Records from a data collection
------------------------------------------------------------

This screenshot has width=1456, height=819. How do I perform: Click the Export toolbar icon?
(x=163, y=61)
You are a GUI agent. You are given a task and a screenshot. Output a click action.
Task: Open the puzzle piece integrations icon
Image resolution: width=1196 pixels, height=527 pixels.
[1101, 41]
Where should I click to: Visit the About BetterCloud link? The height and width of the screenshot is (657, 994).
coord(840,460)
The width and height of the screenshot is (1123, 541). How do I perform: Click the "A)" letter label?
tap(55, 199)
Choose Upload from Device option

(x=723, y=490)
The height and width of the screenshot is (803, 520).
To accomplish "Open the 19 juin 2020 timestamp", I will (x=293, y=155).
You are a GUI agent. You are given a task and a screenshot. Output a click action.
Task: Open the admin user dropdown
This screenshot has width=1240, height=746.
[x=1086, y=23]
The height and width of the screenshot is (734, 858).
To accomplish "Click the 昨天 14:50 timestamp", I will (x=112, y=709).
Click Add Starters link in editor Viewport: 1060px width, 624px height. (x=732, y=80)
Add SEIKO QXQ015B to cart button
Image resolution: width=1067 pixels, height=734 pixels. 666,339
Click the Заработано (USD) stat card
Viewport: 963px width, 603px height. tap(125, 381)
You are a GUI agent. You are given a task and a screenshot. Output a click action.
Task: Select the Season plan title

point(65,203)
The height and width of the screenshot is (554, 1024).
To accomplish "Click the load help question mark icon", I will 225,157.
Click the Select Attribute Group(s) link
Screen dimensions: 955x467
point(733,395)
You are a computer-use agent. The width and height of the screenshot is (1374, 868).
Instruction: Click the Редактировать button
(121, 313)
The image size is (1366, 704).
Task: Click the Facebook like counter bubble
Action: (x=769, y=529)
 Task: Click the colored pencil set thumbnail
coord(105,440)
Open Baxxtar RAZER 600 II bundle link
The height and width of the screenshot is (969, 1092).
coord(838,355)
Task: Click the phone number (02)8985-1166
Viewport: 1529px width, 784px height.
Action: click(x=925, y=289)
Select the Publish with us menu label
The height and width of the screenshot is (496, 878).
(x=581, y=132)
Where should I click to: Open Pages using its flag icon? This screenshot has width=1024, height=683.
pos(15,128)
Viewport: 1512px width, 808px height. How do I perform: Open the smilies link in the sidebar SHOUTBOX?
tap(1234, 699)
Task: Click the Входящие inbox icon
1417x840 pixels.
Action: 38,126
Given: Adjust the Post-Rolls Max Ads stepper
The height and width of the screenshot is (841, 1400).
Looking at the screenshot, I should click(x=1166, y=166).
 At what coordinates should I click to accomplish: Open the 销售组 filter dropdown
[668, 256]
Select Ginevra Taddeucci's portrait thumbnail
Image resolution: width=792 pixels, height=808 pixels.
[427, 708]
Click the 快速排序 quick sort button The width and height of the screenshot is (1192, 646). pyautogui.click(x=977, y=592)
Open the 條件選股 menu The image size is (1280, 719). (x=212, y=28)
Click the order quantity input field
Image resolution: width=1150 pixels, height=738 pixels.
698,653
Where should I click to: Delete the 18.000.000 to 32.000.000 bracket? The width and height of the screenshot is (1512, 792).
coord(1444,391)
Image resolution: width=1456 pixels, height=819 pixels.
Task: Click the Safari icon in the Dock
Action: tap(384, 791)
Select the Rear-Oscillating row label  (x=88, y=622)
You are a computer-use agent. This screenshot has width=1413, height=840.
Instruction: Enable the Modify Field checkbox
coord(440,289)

------------------------------------------------------------

▶ _TASK INSTRUCTIONS_: Return each line of the entries above that contains the string "label". Case counts.

▶ _SOLUTION_:
The width and height of the screenshot is (1123, 541). How do I perform: Click the "A)" letter label?
Select the Publish with us menu label
Select the Rear-Oscillating row label  (x=88, y=622)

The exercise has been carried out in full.